Parmi tous les tableaux du Louvre, certains attirent inexorablement plus le regard que d’autres. Il peut s’agir d’œuvres connues de tous comme la Joconde ou la Victoire de Samothrace, mais aussi d’œuvres un peu laissées de côté par le grand public. C’est dans cette seconde catégorie que s’inscrit l’œuvre dont Coupe-File vous offre l’analyse.


Le Christ à la colonne (1475-1479), Antonello de Messine, huile sur bois, 29,8 cm × 21 cm, Paris, Musée du Louvre

Le Christ à la colonne d’Antonello de Messine est un tableau de très petit format, seulement 29,8 cm × 21 cm, qui montre aux yeux du spectateur une vision émouvante, celle d’un Christ qui pleure.


L’artiste ici présente en un seul tableau deux épisodes de la vie de Jésus qu’il synthétise en un. Ce sont l’Ecce Homo, présentation du Christ à la foule avec la couronne d’épine par ses tortionnaires, et la Flagellation, où le Christ est attaché à une colonne pour être fouetté. Le choix d’un cadrage resserré permet de montrer toutes les émotions, toutes la souffrance de la Passion. Antonello accentue les traits pathétiques de l’image, il fait ainsi appel au pathos grec. Les yeux sont tournés vers le ciel, la bouche est entrouverte, les larmes coulent. L’effet pathétique est accentué par plusieurs détails ; on a tout d’abord la présence du nœud de la corde qui donne l’impression que celle-la est posée directement sur le cadre et que le fidèle peut la toucher. Il accentue aussi les détails liés au martyre du Christ comme les gouttes de sang, les larmes.


Toute cette mise en scène est à mettre en relation avec la fonction du tableau, celle de la dévotion privée. Grâce à ses petites dimensions, le tableau était facilement transportable et pouvait servir de support de dévotion à son propriétaire peu importe où il se trouvait. La mise en avant de la souffrance du Christ est lié à la pratique du « don des larmes » mise en avant par sainte Catherine. Selon elle pour pouvoir accéder à Dieu, il faut souffrir, il faut lui offrir ses larmes.

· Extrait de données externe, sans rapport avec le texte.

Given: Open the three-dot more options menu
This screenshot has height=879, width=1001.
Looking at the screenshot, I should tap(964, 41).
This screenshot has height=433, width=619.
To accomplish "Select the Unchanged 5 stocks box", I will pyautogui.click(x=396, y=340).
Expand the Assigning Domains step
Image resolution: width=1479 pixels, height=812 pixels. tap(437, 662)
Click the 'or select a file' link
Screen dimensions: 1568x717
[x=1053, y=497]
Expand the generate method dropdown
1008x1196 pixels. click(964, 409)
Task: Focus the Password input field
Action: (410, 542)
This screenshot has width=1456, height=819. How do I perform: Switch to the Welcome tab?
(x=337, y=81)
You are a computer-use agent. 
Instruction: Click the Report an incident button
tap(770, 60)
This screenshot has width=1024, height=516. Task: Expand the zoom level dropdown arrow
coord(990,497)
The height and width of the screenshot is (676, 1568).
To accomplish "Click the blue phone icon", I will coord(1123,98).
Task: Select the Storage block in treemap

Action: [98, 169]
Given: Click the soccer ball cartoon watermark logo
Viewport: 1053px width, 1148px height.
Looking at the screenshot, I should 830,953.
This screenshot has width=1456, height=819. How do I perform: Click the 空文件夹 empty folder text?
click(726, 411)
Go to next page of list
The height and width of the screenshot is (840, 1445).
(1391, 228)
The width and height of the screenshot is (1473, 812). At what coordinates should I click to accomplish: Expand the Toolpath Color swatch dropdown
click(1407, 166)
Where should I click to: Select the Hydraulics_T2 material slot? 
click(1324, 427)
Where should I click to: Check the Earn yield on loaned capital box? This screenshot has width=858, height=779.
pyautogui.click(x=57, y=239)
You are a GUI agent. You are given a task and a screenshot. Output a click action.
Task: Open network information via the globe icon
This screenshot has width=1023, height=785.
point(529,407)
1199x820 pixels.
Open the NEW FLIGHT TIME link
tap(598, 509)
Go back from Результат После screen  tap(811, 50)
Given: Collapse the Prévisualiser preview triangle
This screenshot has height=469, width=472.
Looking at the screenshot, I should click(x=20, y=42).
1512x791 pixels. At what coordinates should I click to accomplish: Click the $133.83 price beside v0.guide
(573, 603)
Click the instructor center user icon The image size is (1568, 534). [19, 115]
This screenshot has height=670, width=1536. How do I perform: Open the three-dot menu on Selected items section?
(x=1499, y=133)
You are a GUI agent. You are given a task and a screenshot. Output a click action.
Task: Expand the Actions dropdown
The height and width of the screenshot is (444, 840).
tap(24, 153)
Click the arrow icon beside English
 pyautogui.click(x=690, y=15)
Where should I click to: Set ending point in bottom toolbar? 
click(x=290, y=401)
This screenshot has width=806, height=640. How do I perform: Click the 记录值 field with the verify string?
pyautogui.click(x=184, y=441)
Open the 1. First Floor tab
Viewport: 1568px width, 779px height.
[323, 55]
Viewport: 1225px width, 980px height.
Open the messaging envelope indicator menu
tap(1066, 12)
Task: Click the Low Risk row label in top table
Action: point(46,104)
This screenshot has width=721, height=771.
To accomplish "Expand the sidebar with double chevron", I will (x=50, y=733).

Avec cette œuvre, il est fort aisé de dégager le style d’Antonello de Messine. Ce dernier serait né vers 1430 même si les documents n’attestent de son activité que vers 1457. Originaire de Sicile, il a du se former auprès de Col Antonio, un artiste très familier avec l’art nordique et particulièrement de Van Eyck. L’art de Messine est donc très influencé par l’Ars Nova, par la peinture flamande du XVème siècle. Il fait la part belle au travail minutieux de la peinture à l’huile. Il reproduit les détails avec une approche analytique, peignant dans les moindres détails les chairs et les cheveux de ses personnages. Le modelé, réalisé grâce au travail sur l'ombre et la lumière, est à la fois puissant et subtil. Assez puissant pour faire ressortir une figure du fond neutre qui caractérise de nombreuses œuvres du maître, et assez subtil pour faire ressortir les différents traits du visage des personnages.


Antonello peint son Christ comme s’il peignait un portrait et, comme disait-on au XVIème siècle, « il ne manque plus que le souffle pour que l’homme soit là ».